As I frequently do between 3 and 4 AM, I found myself running lines of prose through my semi-lucid brain, watching them come and go serially one after the other. Normally that’s not enough to keep me awake. I just let them go, until I start stringing them together into concepts. Then I reach the point where I have to get out of bed and fire up the laptop.
I spent the better part of the last two weekends producing a new trailer for CHAIN OF EVIDENCE, although I did manage to slice out a bit of time for little ghosts & goblins prowling the neighborhood last Saturday night. The old trailer was okay, but it didn’t have the pop I thought it should. Then I had the idea to produce a trailer that was more along the lines of a commercial; you know, like those you hear promoting Patterson or King’s new novel booming from the car’s speakers, by an announcer with a deep voice accompanied by a riveting dramatic score.
Yeah … that'll cost.
I can hear the cash register now.
I can hear the cash register now.
There’s a ton of royalty-free material on the internet ranging from music to photos to videos, and even if some cost a few bucks, the prices are not prohibitive; so why run radio commercials when social media is free for the most part. I have an okay voice; at least Maggie says I do—says it’s sexy. I don’t know about all that, but what I hear in my head compared to what I hear on a recording are two different voices. However, I found that early in the morning my voice is a bit deeper, so I decided to get up before everyone else, when the house was quiet, and do the whole thing myself.
But I digress.
I decided to use the first scene from the book. I found a two-minute dramatic score that I could match to the cadence of the writing, and breaking the sound bites into smaller, more manageable “clips” worked out well, but I found I had to edit the prose to make it really pop! There’s nothing like a little editing to reveal a better way to write a line or two of prose.
I’ve been working with an editor on my current effort, and he pointed something out that just made all the difference regarding the power of the written word, that intangible element that keeps readers turning pages, something every writer strives for. And it’s so simple.

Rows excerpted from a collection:

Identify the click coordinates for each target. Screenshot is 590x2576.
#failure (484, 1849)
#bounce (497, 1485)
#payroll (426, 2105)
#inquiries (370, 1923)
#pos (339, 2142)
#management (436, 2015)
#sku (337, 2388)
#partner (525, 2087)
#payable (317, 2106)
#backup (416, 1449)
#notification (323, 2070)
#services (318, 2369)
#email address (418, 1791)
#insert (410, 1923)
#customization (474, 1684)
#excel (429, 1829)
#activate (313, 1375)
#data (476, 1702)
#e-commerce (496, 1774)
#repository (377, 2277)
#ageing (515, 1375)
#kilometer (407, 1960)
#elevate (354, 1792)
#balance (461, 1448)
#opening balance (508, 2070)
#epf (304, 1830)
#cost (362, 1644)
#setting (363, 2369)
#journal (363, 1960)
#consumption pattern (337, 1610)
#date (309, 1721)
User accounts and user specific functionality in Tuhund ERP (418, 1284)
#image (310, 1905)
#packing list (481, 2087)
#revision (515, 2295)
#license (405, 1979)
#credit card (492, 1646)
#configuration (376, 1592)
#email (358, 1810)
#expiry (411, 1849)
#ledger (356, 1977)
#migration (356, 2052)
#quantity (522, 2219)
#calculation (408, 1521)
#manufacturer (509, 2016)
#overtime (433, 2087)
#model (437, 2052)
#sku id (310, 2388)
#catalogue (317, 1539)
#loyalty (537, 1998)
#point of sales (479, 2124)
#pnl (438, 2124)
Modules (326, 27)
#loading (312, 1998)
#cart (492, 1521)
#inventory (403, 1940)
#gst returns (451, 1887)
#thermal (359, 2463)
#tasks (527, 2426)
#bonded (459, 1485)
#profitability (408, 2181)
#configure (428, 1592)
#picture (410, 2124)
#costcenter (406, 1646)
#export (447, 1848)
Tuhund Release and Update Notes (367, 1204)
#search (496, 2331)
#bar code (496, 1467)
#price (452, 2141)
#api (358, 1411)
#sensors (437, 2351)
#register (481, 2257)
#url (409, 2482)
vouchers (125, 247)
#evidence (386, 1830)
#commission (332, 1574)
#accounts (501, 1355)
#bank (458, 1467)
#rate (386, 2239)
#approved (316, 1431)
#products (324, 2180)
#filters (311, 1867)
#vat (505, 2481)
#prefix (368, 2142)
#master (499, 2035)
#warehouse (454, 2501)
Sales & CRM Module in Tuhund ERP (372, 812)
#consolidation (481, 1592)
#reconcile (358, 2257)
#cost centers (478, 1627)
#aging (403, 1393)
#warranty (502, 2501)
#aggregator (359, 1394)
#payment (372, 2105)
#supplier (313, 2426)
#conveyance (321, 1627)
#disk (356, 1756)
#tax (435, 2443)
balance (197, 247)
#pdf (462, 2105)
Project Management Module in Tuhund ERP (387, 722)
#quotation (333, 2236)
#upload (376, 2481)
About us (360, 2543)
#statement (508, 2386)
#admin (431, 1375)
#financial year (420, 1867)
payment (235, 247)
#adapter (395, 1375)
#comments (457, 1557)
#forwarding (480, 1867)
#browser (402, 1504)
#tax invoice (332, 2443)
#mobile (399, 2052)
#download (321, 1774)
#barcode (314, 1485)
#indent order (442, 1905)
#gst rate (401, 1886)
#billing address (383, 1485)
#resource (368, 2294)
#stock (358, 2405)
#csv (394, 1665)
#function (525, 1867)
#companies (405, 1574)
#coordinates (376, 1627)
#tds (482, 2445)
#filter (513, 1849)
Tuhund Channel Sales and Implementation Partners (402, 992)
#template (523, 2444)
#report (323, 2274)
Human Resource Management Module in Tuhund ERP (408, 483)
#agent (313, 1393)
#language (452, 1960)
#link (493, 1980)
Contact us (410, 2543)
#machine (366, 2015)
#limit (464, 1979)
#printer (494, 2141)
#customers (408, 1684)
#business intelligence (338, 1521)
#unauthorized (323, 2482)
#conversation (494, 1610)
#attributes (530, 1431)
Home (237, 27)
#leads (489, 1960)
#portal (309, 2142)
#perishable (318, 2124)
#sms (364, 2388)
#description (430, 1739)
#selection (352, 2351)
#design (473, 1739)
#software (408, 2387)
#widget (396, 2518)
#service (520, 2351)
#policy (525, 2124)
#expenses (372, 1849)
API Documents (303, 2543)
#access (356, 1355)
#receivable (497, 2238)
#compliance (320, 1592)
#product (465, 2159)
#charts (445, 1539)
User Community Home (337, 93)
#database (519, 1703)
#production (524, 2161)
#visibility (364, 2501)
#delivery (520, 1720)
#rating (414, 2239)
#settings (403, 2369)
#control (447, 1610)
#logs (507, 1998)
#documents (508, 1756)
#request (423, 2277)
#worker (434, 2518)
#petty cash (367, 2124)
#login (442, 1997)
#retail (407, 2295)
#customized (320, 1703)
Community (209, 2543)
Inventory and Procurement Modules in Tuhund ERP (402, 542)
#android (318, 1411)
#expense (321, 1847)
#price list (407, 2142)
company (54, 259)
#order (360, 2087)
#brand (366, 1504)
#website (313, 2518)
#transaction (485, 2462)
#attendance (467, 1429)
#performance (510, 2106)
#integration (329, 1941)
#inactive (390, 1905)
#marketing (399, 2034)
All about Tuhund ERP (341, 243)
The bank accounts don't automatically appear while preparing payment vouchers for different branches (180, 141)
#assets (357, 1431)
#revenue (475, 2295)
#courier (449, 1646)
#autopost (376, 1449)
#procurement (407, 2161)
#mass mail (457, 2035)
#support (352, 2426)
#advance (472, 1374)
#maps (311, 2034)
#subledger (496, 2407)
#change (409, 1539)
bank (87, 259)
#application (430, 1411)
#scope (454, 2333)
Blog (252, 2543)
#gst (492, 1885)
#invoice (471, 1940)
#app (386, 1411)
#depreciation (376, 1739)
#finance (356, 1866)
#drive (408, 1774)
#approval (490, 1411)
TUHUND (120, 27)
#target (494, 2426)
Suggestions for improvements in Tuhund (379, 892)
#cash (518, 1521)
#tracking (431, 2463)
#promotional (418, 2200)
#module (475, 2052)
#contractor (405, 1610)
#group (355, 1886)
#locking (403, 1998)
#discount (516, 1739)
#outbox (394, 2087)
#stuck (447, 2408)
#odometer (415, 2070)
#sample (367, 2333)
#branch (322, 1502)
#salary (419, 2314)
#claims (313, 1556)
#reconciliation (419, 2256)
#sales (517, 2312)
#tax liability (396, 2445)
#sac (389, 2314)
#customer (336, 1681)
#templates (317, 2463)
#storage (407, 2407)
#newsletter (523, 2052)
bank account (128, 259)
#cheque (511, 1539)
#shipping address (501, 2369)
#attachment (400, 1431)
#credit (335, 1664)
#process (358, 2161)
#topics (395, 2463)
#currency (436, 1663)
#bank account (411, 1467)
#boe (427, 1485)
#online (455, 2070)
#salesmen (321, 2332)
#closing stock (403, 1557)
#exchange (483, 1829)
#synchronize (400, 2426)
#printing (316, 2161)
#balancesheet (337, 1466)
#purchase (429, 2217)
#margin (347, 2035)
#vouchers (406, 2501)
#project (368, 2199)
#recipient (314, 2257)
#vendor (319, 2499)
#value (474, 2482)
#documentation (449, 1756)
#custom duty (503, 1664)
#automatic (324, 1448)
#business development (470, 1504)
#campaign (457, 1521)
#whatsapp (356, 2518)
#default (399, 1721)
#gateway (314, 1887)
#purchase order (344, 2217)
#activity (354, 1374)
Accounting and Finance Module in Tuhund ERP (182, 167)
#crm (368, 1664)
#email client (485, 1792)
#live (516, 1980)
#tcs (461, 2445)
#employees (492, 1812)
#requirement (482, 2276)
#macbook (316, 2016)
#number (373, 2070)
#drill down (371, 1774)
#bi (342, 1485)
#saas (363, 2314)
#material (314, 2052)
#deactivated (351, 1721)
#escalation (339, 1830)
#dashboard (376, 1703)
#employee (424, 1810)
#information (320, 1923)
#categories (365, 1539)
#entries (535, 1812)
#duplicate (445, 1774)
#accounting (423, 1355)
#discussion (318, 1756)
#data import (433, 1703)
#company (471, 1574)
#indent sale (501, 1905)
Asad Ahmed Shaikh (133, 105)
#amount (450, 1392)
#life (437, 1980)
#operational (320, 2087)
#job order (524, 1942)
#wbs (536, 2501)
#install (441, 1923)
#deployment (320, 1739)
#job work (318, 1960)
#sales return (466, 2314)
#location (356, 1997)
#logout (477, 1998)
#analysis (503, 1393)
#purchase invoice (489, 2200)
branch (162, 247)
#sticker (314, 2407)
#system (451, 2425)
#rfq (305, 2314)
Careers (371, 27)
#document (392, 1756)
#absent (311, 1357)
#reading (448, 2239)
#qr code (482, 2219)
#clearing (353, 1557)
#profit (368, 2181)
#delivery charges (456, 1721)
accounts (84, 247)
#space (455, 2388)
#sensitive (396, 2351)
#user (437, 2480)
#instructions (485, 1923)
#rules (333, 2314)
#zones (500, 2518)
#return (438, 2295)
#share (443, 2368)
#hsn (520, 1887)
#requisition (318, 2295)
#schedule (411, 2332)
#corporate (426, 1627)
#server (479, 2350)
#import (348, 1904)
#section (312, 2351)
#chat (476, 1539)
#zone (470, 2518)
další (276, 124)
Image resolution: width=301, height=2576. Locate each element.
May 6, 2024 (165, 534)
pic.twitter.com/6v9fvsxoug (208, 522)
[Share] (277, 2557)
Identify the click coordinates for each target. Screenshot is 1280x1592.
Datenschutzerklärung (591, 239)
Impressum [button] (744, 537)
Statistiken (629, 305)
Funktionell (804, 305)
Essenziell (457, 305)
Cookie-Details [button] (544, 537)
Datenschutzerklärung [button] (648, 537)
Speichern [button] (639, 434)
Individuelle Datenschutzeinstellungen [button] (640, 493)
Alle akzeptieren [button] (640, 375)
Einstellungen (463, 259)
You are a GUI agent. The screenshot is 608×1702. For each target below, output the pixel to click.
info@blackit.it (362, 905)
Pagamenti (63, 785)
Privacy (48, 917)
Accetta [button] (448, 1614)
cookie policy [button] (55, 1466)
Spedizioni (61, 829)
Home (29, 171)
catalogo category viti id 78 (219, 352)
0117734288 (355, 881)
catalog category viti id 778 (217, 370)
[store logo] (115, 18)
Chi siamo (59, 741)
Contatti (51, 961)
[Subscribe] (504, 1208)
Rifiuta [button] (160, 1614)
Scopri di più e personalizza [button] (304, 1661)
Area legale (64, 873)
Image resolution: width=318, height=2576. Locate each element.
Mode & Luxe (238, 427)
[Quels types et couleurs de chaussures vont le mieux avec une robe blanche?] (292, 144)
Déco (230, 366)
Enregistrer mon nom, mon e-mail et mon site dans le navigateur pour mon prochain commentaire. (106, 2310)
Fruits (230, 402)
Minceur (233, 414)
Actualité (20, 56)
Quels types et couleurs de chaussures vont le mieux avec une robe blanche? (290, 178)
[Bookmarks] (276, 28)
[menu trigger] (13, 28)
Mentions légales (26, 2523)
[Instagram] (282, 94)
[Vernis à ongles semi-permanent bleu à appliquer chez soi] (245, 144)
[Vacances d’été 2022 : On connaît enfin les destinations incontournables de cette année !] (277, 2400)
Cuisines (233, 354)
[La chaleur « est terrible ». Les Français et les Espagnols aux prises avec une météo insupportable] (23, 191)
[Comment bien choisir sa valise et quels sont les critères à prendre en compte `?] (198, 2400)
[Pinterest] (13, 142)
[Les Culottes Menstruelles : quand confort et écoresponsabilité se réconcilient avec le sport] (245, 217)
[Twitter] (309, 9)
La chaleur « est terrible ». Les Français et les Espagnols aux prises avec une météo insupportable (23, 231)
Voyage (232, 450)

■ **Exercise requirements**:
a) Can you quote the entire piece about producing a new book trailer, word for word?
b) Would you print the rows from the line with "#api (358, 1411)" to the line with "#aging (403, 1393)", both included, without any changes?

■ **List of solutions**:
a)
As I frequently do between 3 and 4 AM, I found myself running lines of prose through my semi-lucid brain, watching them come and go serially one after the other. Normally that’s not enough to keep me awake. I just let them go, until I start stringing them together into concepts. Then I reach the point where I have to get out of bed and fire up the laptop.
I spent the better part of the last two weekends producing a new trailer for CHAIN OF EVIDENCE, although I did manage to slice out a bit of time for little ghosts & goblins prowling the neighborhood last Saturday night. The old trailer was okay, but it didn’t have the pop I thought it should. Then I had the idea to produce a trailer that was more along the lines of a commercial; you know, like those you hear promoting Patterson or King’s new novel booming from the car’s speakers, by an announcer with a deep voice accompanied by a riveting dramatic score.
Yeah … that'll cost.
I can hear the cash register now.
I can hear the cash register now.
There’s a ton of royalty-free material on the internet ranging from music to photos to videos, and even if some cost a few bucks, the prices are not prohibitive; so why run radio commercials when social media is free for the most part. I have an okay voice; at least Maggie says I do—says it’s sexy. I don’t know about all that, but what I hear in my head compared to what I hear on a recording are two different voices. However, I found that early in the morning my voice is a bit deeper, so I decided to get up before everyone else, when the house was quiet, and do the whole thing myself.
But I digress.
I decided to use the first scene from the book. I found a two-minute dramatic score that I could match to the cadence of the writing, and breaking the sound bites into smaller, more manageable “clips” worked out well, but I found I had to edit the prose to make it really pop! There’s nothing like a little editing to reveal a better way to write a line or two of prose.
I’ve been working with an editor on my current effort, and he pointed something out that just made all the difference regarding the power of the written word, that intangible element that keeps readers turning pages, something every writer strives for. And it’s so simple.

b)
#api (358, 1411)
#sensors (437, 2351)
#register (481, 2257)
#url (409, 2482)
vouchers (125, 247)
#evidence (386, 1830)
#commission (332, 1574)
#accounts (501, 1355)
#bank (458, 1467)
#rate (386, 2239)
#approved (316, 1431)
#products (324, 2180)
#filters (311, 1867)
#vat (505, 2481)
#prefix (368, 2142)
#master (499, 2035)
#warehouse (454, 2501)
Sales & CRM Module in Tuhund ERP (372, 812)
#consolidation (481, 1592)
#reconcile (358, 2257)
#cost centers (478, 1627)
#aging (403, 1393)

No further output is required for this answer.